It is possible to design a patent box so that the marginal dollar of profit would be taxed at 10%. A way to achieve this effect is to make the patent box income equal to total profit minus an imputed return on tangible assets (and perhaps non-research intangibles, such as advertising). Since the imputed return is fixed in the absence of real changes in investment, any additional profit would be taxed at the 10% rate. This change could also be combined with treatment that would apply the rate to gross profit through the mechanisms described earlier.

Another issue that arises with profit shifting is the incentive effect of a patent box at the margin if part of profits are already shifted abroad, perhaps to a zero-rate country. It is possible for R&D to take place in the United States but have profits allocated abroad through cost-sharing arrangements, where the firm's foreign subsidiary contributes to the cost of U.S. R&D in exchange for a share of the profits. When the transaction is the equivalent of an arms-length one, and the cost-sharing payment is equal to the present value of the expected profits, nothing in the analysis above changes. If, however, the cost-sharing payment is too small, profits are shifted abroad.

In this case, a patent box based on net profit is likely to discourage investment in the United States because research and development costs are now being deducted at a 10% rate rather than a 35% rate with no corresponding decrease in the tax rate on the profit that has been shifted to another jurisdiction. This penalty is offset (but only partially) because additional R&D spending also produces a benefit in that it reduces the weighted average tax rate on all profit. This effect is larger, the larger the share of non R&D spending.

Appendix. Calculating Effective Tax Rates

Estimating the Effective Tax Rate on an Investment, Firm-Level Equity Investment

Estimates of effective tax rates use a discounted cash flow approach to estimate the required output of an investment to attract capital to earn enough profit to break even, given tax rules and a required after-tax return. Then the taxes are removed and the flow of income is used to determine the pre-tax return. The share of the pre-tax return that is paid in taxes is the effective tax rate and it is equal to the pre-tax return minus the after-tax return divided by the pre-tax return. The formula for the pre-tax return, r, is:

(1) r = (R+d)(1-uz)(1-k)/(1-v)-d

where r is the pre-tax return, R is the after-tax real return, d is the economic depreciation rate, u is the tax rate applied to deductions, z is the present value of depreciation deductions (discounted at the nominal after-tax rate, which is the real rate, R, plus the inflation rate p), k is the tax credit, and v is the tax rate applied to gross income.
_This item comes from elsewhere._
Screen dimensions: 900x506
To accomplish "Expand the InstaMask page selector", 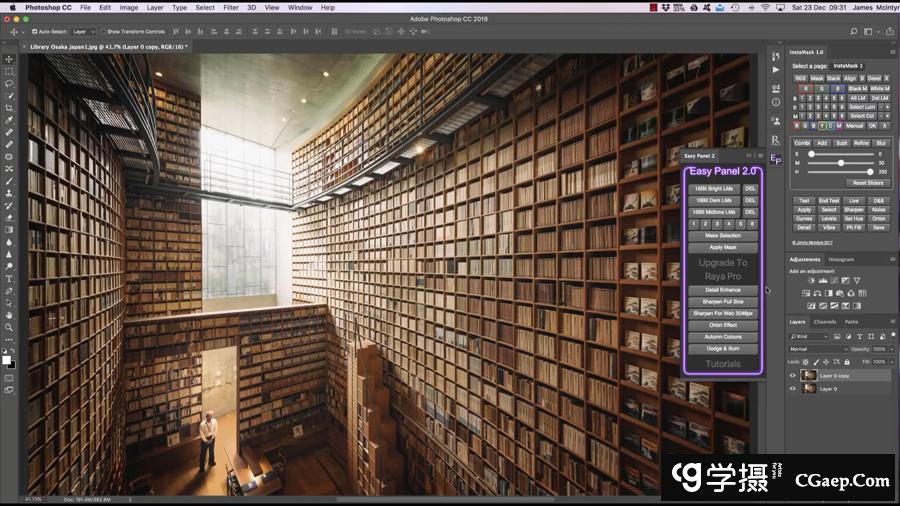I will [x=846, y=66].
Under current law, u and v are both equal to 35%. Under the net income patent box that has been discussed in this report, both u and v are reduced to 10%; under a gross income patent box, u remains 35% while v falls to 10%.

When z is equal to economic depreciation (d/(R+d)) and k is equal to zero, the effective tax rate is the statutory rate. When z is equal to one (when capital investments are expensed) and k is equal to zero, the effective tax rate is zero.

Most investment in R&D is in intangibles (salaries for scientists and supplies) but a portion reflects tangible investment. A Canadian study used to compare taxation of intangibles across countries relied on an R&D investment comprised of 7.3% equipment, 6.6% structures, and the remainder intangible investments (such as scientists; salaries and supplies).25 These shares were used to calculate effective tax rates in Table 2 and Table 3. In these calculations, it was also necessary to identify a particular type of equipment and of structure. The equipment category of instruments is used and the structures category of industrial structures is used.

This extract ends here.